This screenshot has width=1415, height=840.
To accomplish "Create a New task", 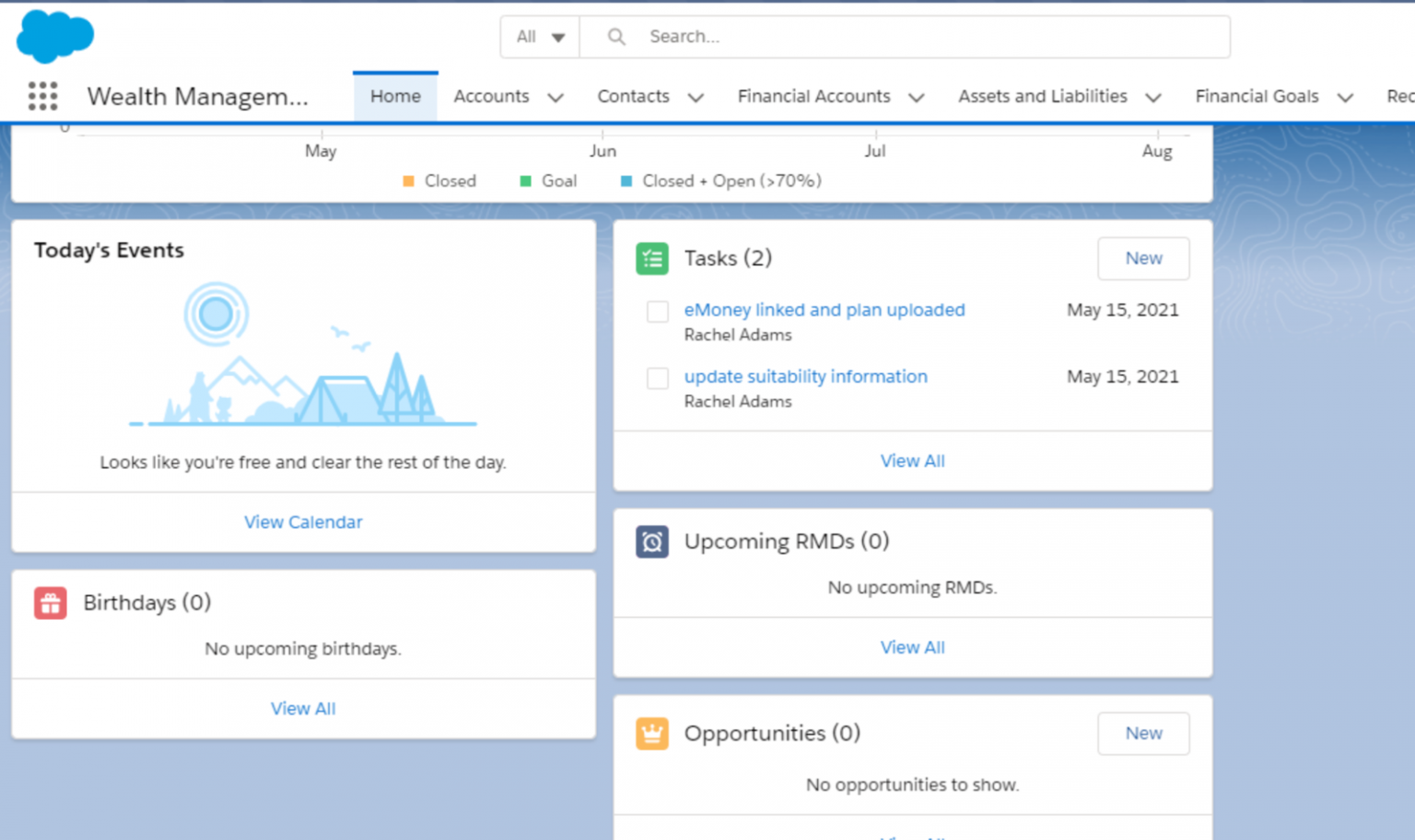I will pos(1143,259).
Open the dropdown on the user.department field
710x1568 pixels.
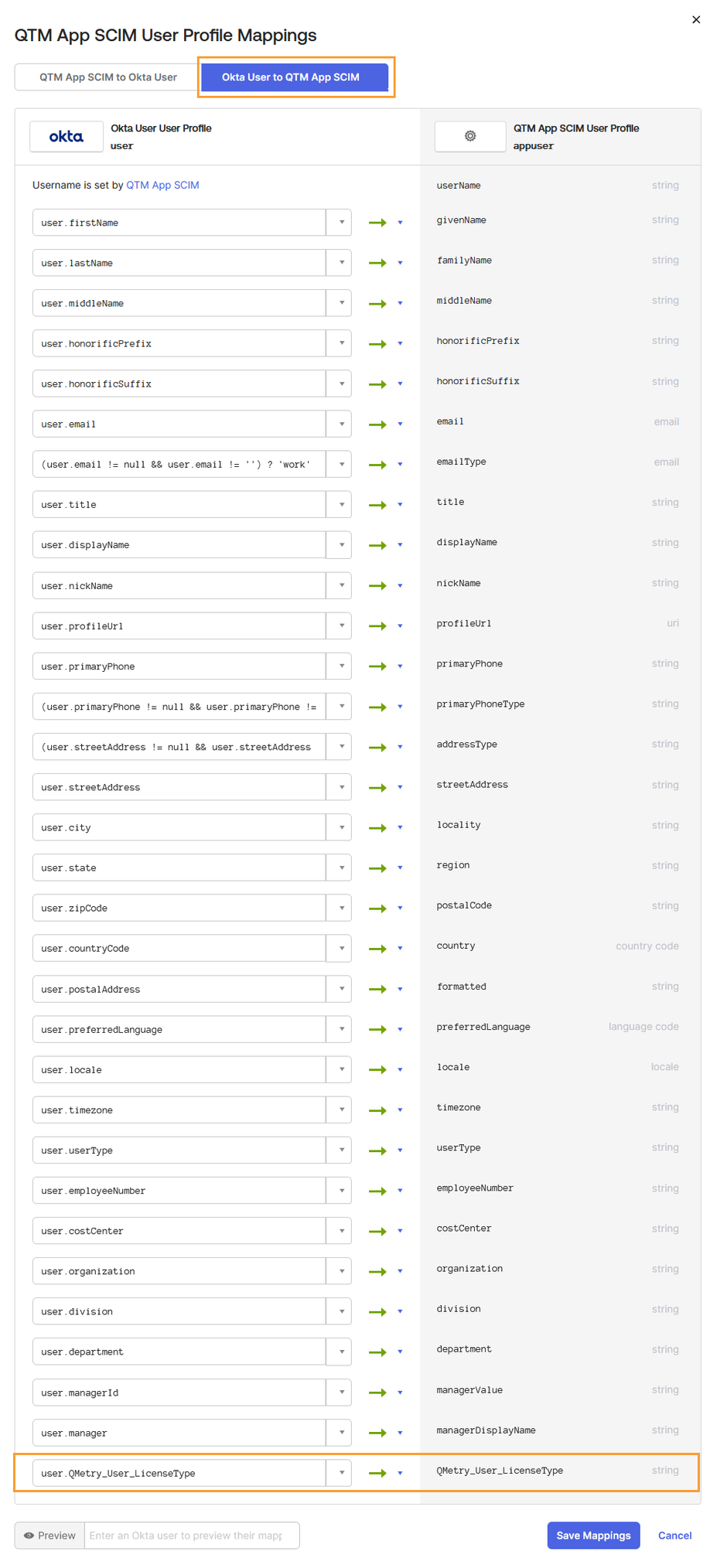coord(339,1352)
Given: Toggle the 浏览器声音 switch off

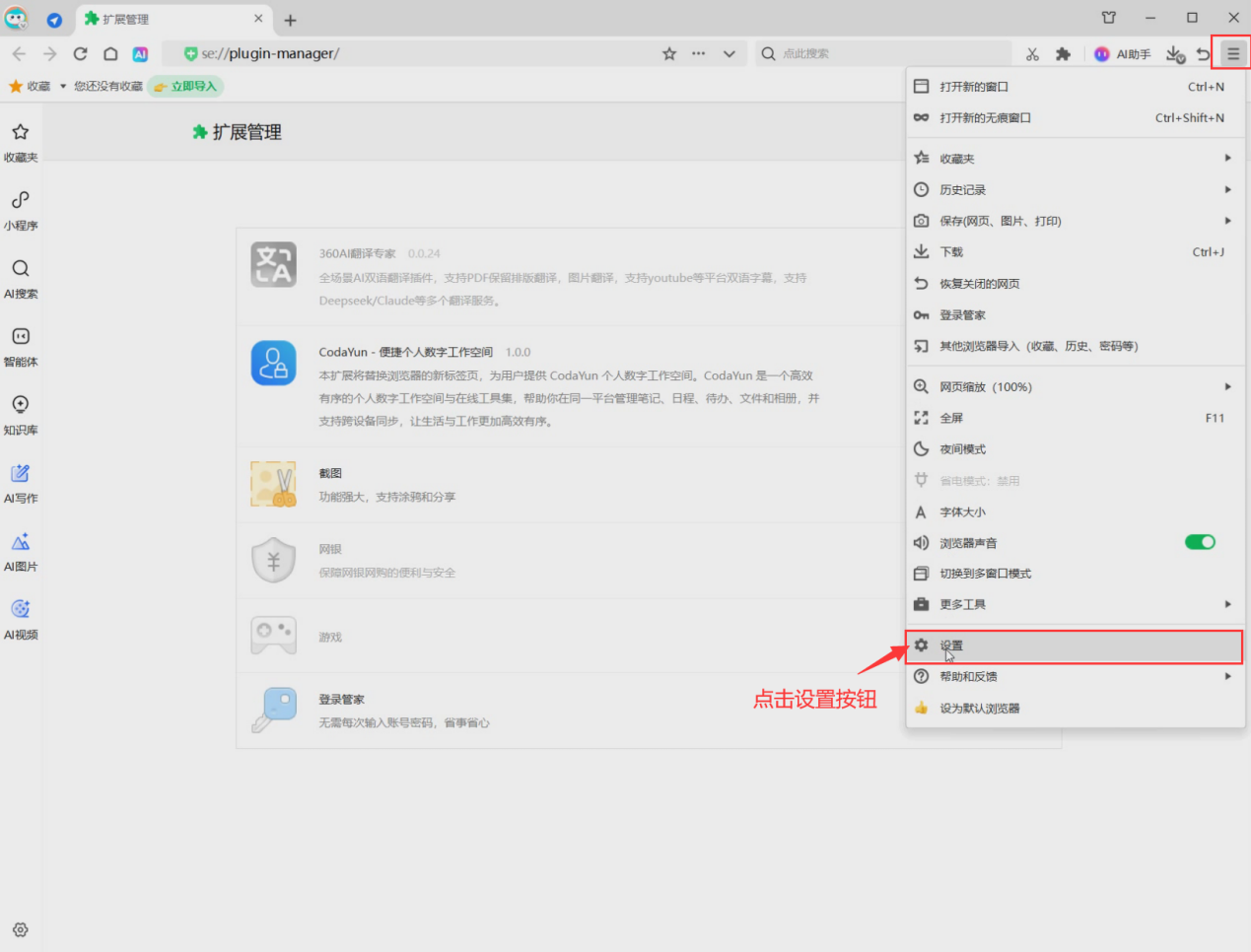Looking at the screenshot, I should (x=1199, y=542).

________________________________________

_Aim of the task:_ Quote the material above exactly, from the line holding "710x1568 pixels." through its last line, including both. Omit the pictures.

_Result of this exercise:_
710x1568 pixels.
coord(339,1352)
Given: Toggle the 浏览器声音 switch off

Looking at the screenshot, I should (x=1199, y=542).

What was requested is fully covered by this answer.